Most of you know that I live in Vancouver, and housing in Vancouver is bananas. Like, it’s legitimately insane. The average price for a detached house sold in Greater Vancouver was $1,830,956 in May (!!!), and the average price for a condo? $656,919 – up 15.1% from 2015.
When RD and I bought our condo a few months ago, we managed to combine our savings for a 6-figure down payment. $125,000 to be exact. Neither of us got help from our parents. We didn’t receive any sort of inheritance, and while we both have good full-time jobs, we still live in the middle-class.
So how did we do it? For me personally as a natural spender, it was a lot of hard work balancing needs vs. wants, but also making savings a priority for the better part of the last decade. The bulk of our savings was done individually before we met each other, so when we did eventually move in together and our housing expenses decreased, we just kept the savings train moving along.
Here are a few main reasons why we were able to save up a 6-figure down payment:
Eliminated all debt
Long-time readers of GMBMFB will know that this blog was born because I was on a quest to get out of debt. My main goal after graduating college was to get out of debt as fast as possible. I knew that debt would hold me back from every major goal I wanted for myself – to move out of my hometown, to take chances when it came to my career, to travel, and to buy a home – and I didn’t want to regret missing out on opportunities because I couldn’t afford to take risks.

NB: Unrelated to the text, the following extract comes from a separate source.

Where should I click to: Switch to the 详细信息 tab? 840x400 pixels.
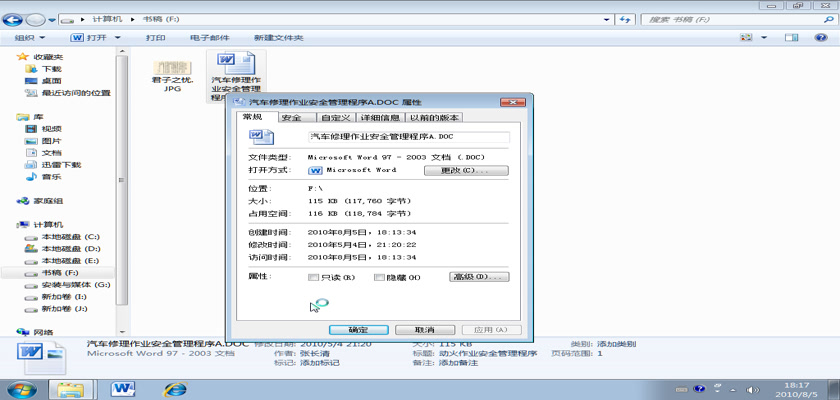pos(380,118)
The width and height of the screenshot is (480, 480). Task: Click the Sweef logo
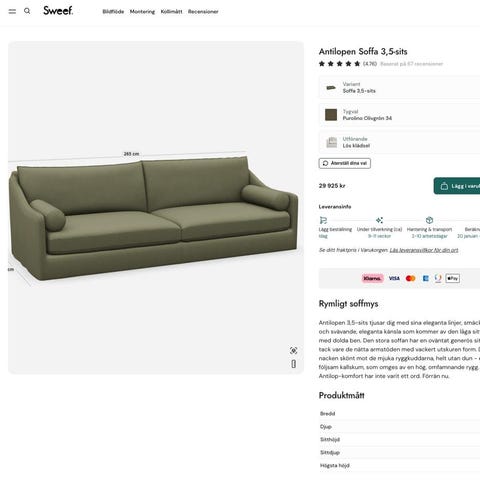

RD has always been good with his money – even when he didn’t have much. His parents were (and always have been) good role models when it came to frugality, and he left University with zero debt because he worked hard tree planting every summer. 10 years later, he’s extremely debt-adverse and while he definitely has things that he splurges on, he is way, way more frugal than me.
Avoided lifestyle inflation
I’ve worked hard at trying to curb lifestyle inflation, but of course my budget has increased in the past 10 years. So the way I keep my overall costs down is by prioritizing my purchases and stopping myself from spending money on stuff that doesn’t bring value to my life. For example, I don’t really put value on make-up or beauty products, and I also don’t care for nice cars, jewelry, alcohol, or going to fancy restaurants – so I spend very little money on those things. Instead, I focus my spending on what I love to do. I’d rather put my money towards traveling, the occasional splurge on concerts or event tickets, and buying quality ingredients when I cook.
But I have a serious weakness for Anthropologie and anything at MEC, and sometimes I get lazy with cooking, so it’s all a work in progress. :)
Banked all extra money and windfalls
I’ve never had a big salary from my full-time job, but I’ve always had multiple streams of income. At the beginning, it was to get myself out of debt as fast as possible, but then it was to save money for a future down payment, as well as for my retirement. I’ve done a lot of crappy jobs over the years to earn money, but it helped me set up a good financial foundation for myself. Almost all of my freelance income goes towards some form of savings, and whenever I get a raise, I make sure to increase my savings rate accordingly.
There was that time I worked two full-time jobs at the same time … I also took on freelance graphic design contracts, started freelance writing, sold stuff on eBay, worked minimum wage part-time jobs for YEARS, and of course started this blog (not with the intention of making money, but has ended up being a decent source of income). I may not have always enjoyed hustling so much in the short-term, but it helped me achieve some pretty big goals in the long-term, and it got me to a better place in life. So it was worth it for me, and I look back on those years with gratitude that I had enough foresight to work as hard as I did.
A “Savings First” lifestyle
I used to save my money at the end of every month, if I had anything leftover after paying my bills. But the problem was, I almost never had anything leftover. So I decided to switch up my strategy and build my budget backwards – with savings as a line-item that was just as important as my rent. If I found I wasn’t able to put away that amount into savings and balance the rest of my budget for the month, I looked at ways I could cut expenses or earn more money. This strategy meant I was almost always hitting my savings goals – whether it was for retirement or shorter-term purchases.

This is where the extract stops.